El Gobierno de Donald Trump afirmó este miércoles que posee la capacidad militar necesaria para completar su campaña contra Irán sin enfrentar escasez de armamento.
El secretario de Guerra, Pete Hegseth, sugirió en una rueda de prensa en el Pentágono que el conflicto podría extenderse entre tres y ocho semanas, destacando que Estados Unidos e Israel controlan por completo «el ritmo» de la guerra.
Hegseth aseguró que en menos de una semana, las fuerzas aéreas tendrán el control total de los cielos iraníes, momento en el que comenzarán a emplear bombas de precisión guiadas por GPS y láser de hasta 2,000 libras, de las cuales afirman tener reservas «prácticamente ilimitadas».
El jefe del Estado Mayor Conjunto, Dan Caine, respaldó esta afirmación, indicando que Washington cuenta con «suficientes municiones de precisión para la tarea en cuestión, tanto en el plano ofensivo como en el defensivo».

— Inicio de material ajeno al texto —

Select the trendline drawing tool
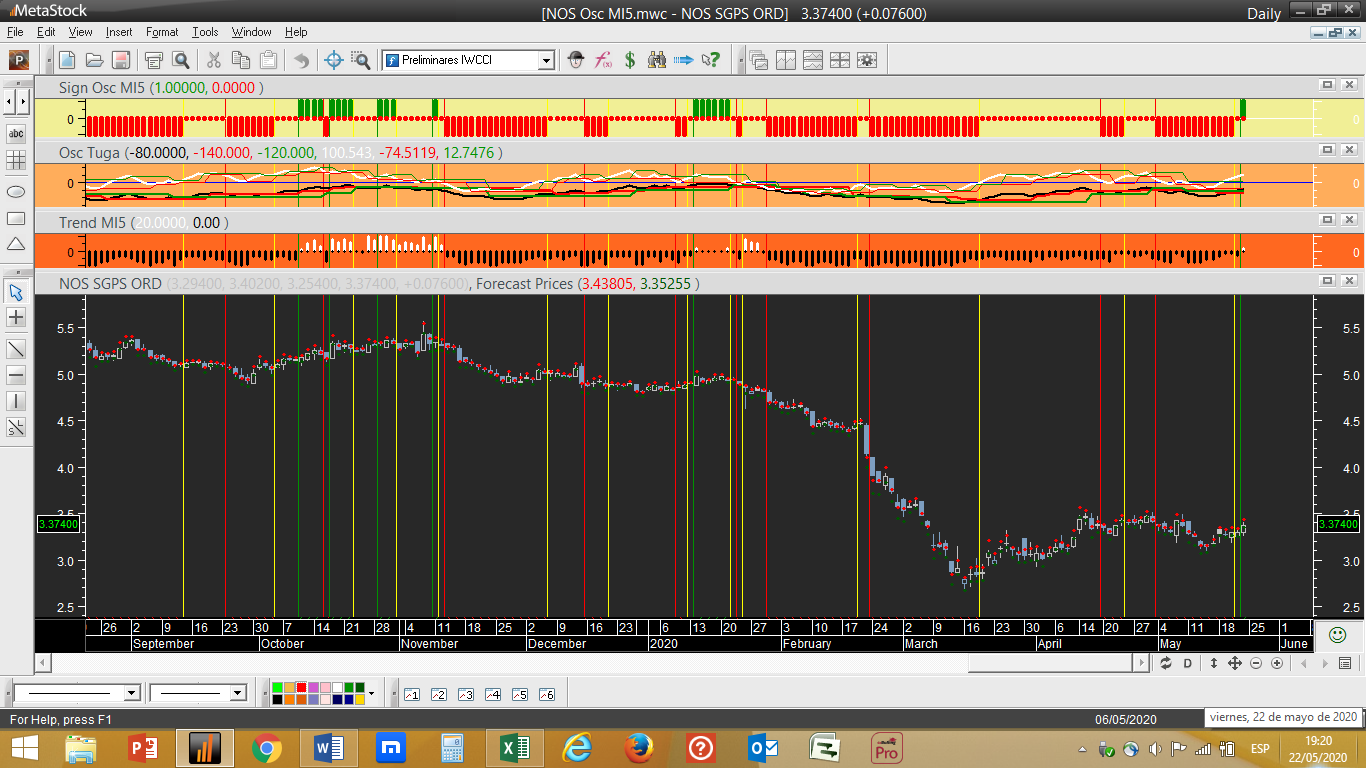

La portavoz de la Casa Blanca, Karoline Leavitt, reiteró que el objetivo primordial de bombardear Irán es destruir su arsenal de misiles balísticos, aniquilar su Armada, neutralizar a los grupos «intermediarios» de Teherán en la región y evitar que obtenga el arma nuclear.
Hegseth también destacó éxitos recientes de la operación «Furia Épica», incluyendo el hundimiento de un buque de guerra iraní en el Índico por un submarino estadounidense, un tipo de ataque que no se realizaba desde la Segunda Guerra Mundial.